WHAT YOU SHOULD DO>
Copy out the entries below verbatim, everything from the line containing "Screen dimensions: 600x448" down to the end of the entries.

DATASET>
::::::::::

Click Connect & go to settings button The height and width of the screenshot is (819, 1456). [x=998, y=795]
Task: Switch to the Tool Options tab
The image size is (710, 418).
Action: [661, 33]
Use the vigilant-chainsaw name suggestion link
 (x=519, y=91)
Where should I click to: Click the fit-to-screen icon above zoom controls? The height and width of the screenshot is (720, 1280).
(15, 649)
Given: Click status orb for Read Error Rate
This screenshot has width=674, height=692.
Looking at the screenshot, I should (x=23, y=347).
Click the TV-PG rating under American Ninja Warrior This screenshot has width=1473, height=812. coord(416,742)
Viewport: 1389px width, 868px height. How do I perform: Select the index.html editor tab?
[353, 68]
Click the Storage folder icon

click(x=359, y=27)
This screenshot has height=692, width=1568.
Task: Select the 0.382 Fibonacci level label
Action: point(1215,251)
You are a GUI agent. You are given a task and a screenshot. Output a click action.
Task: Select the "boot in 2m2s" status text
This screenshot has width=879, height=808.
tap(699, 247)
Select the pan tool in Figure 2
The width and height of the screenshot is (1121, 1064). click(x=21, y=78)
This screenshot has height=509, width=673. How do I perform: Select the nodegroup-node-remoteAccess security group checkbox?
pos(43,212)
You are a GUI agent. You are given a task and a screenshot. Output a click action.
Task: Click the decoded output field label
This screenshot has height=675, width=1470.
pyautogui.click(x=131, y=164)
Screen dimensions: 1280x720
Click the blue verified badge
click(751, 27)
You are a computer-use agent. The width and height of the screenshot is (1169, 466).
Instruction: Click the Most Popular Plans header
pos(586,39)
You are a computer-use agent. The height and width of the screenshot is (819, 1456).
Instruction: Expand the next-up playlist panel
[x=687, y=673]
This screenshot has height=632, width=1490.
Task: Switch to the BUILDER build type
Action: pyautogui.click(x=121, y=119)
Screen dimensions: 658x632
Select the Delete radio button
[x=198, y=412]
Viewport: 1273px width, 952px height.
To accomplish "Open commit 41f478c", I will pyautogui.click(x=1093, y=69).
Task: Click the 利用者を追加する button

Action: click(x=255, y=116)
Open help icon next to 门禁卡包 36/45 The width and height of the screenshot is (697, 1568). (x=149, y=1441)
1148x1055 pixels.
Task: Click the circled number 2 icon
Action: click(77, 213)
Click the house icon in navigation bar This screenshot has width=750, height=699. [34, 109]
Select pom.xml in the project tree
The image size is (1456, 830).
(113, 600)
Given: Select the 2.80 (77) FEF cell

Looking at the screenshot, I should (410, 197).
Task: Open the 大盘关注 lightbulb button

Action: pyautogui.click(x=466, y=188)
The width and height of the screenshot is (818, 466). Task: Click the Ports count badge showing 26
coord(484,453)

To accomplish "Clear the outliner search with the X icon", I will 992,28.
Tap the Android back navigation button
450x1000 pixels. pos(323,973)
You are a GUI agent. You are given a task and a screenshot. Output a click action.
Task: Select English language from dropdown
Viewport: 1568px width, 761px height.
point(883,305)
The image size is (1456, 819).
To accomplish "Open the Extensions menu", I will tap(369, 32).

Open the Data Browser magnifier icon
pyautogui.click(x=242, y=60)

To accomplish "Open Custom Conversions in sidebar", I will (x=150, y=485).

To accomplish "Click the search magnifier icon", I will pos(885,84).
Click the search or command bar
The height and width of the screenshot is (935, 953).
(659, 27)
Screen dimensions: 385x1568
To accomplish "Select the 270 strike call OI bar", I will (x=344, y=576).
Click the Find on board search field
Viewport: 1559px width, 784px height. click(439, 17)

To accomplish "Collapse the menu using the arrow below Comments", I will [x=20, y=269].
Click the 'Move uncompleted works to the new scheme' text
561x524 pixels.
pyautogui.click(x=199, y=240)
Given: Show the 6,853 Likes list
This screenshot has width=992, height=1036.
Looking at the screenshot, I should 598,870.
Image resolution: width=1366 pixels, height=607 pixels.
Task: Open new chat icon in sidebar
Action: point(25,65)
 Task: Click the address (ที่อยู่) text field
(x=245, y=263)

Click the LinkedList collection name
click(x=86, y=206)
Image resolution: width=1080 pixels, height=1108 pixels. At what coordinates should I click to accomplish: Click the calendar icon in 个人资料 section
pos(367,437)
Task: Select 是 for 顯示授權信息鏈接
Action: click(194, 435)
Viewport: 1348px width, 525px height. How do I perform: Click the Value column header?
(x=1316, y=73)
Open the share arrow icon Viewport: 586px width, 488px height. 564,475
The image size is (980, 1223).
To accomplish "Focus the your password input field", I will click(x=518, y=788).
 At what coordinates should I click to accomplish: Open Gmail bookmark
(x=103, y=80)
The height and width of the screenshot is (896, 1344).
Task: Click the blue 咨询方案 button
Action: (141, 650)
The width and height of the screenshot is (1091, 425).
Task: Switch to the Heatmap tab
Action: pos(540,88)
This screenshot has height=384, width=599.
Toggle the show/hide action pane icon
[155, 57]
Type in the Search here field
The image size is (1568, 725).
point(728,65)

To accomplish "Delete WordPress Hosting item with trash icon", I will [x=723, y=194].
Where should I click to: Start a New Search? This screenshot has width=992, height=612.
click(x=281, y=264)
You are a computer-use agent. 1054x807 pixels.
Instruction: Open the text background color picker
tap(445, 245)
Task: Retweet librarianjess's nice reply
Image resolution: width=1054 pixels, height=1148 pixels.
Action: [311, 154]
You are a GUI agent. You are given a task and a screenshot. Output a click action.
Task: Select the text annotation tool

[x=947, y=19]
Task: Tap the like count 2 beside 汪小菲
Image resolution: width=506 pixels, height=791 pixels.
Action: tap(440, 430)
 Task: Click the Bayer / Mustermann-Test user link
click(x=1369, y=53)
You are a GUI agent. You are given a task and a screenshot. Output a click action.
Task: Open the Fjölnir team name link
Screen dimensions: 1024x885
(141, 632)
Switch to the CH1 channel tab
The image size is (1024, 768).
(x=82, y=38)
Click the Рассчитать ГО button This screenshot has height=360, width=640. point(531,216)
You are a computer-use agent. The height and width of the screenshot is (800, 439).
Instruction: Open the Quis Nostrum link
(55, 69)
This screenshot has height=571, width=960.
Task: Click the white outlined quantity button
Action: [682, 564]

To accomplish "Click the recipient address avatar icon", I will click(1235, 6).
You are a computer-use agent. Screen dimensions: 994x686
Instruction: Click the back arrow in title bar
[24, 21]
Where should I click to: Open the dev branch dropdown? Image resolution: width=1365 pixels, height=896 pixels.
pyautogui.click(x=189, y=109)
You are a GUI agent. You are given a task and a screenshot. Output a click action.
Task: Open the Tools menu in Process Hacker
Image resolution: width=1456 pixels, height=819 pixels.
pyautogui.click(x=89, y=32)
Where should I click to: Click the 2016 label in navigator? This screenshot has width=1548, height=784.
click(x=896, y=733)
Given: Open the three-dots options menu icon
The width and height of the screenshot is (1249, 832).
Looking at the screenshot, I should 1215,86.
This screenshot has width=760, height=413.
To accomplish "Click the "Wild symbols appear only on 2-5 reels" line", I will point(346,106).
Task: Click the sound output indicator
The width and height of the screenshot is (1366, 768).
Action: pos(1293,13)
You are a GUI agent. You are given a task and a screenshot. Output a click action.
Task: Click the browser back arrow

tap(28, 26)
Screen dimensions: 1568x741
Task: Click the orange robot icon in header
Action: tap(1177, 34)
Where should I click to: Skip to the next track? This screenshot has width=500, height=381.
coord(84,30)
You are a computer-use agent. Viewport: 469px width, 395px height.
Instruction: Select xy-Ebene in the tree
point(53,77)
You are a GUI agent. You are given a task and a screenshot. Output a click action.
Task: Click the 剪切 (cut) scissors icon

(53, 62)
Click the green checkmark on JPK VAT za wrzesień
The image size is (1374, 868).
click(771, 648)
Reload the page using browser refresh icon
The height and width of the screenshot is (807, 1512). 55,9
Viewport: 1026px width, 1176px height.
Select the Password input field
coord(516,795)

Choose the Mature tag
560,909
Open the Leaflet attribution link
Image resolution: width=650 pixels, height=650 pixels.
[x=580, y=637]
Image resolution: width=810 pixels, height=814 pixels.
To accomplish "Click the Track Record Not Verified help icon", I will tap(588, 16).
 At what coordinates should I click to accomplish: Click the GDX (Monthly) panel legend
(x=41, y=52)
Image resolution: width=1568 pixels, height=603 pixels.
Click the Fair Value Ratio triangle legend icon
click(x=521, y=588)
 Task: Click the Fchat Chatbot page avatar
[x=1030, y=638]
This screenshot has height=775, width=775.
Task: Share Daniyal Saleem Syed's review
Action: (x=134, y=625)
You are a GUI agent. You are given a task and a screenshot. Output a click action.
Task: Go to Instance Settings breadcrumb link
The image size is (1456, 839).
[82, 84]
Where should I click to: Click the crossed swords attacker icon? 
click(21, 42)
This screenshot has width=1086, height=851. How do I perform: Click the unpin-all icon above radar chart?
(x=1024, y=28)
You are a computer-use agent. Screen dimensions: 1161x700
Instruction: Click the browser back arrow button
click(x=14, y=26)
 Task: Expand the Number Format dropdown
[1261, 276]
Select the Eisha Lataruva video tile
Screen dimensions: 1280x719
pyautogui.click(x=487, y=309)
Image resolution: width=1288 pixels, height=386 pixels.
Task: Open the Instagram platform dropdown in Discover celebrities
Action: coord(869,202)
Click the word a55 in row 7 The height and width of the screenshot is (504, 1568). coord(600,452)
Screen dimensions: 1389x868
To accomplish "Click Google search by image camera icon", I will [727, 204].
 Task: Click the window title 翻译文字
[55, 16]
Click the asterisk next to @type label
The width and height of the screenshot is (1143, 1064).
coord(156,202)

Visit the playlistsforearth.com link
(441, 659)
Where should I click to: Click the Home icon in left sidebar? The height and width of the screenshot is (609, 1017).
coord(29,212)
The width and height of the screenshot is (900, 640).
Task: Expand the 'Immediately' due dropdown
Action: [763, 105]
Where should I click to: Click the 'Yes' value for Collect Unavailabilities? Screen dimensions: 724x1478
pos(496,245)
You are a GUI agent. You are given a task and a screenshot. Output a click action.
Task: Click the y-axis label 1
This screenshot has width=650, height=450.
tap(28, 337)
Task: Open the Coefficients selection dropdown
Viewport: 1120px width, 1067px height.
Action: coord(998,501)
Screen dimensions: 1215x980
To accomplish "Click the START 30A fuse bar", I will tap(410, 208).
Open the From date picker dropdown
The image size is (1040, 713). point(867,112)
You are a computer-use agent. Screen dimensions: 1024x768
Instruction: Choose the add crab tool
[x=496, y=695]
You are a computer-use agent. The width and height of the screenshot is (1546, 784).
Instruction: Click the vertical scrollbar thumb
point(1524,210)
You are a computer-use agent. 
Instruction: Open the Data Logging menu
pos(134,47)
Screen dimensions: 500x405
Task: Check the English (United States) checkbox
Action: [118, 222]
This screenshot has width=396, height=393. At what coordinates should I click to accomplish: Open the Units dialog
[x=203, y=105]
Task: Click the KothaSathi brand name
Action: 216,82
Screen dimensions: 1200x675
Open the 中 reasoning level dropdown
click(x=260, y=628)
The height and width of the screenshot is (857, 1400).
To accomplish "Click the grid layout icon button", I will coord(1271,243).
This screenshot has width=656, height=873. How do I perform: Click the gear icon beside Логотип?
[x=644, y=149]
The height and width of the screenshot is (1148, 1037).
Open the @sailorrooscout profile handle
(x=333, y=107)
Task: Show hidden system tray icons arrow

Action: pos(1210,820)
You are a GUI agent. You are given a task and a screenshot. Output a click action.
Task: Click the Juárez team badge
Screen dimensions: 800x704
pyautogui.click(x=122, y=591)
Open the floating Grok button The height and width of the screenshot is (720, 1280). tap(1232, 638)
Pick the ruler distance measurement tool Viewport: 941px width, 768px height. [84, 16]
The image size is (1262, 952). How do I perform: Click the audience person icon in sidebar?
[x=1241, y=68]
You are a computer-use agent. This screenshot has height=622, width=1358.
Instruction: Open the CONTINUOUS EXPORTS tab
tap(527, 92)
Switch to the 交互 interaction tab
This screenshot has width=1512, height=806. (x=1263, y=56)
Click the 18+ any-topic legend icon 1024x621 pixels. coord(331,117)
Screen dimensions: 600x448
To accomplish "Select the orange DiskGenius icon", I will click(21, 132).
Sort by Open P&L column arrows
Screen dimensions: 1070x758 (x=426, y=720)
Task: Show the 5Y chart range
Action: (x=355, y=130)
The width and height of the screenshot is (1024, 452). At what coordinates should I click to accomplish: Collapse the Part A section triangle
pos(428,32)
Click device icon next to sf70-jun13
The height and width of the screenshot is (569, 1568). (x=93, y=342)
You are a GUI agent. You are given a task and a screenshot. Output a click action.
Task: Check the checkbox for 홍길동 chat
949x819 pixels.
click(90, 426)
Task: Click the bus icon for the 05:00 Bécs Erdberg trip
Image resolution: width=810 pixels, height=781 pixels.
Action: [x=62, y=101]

::::::::::

COMPLETED TASK>
Screen dimensions: 600x448
To accomplish "Select the orange DiskGenius icon", I will click(21, 132).
Sort by Open P&L column arrows
Screen dimensions: 1070x758 (x=426, y=720)
Task: Show the 5Y chart range
Action: (x=355, y=130)
The width and height of the screenshot is (1024, 452). At what coordinates should I click to accomplish: Collapse the Part A section triangle
pos(428,32)
Click device icon next to sf70-jun13
The height and width of the screenshot is (569, 1568). (x=93, y=342)
You are a GUI agent. You are given a task and a screenshot. Output a click action.
Task: Check the checkbox for 홍길동 chat
949x819 pixels.
click(90, 426)
Task: Click the bus icon for the 05:00 Bécs Erdberg trip
Image resolution: width=810 pixels, height=781 pixels.
Action: [x=62, y=101]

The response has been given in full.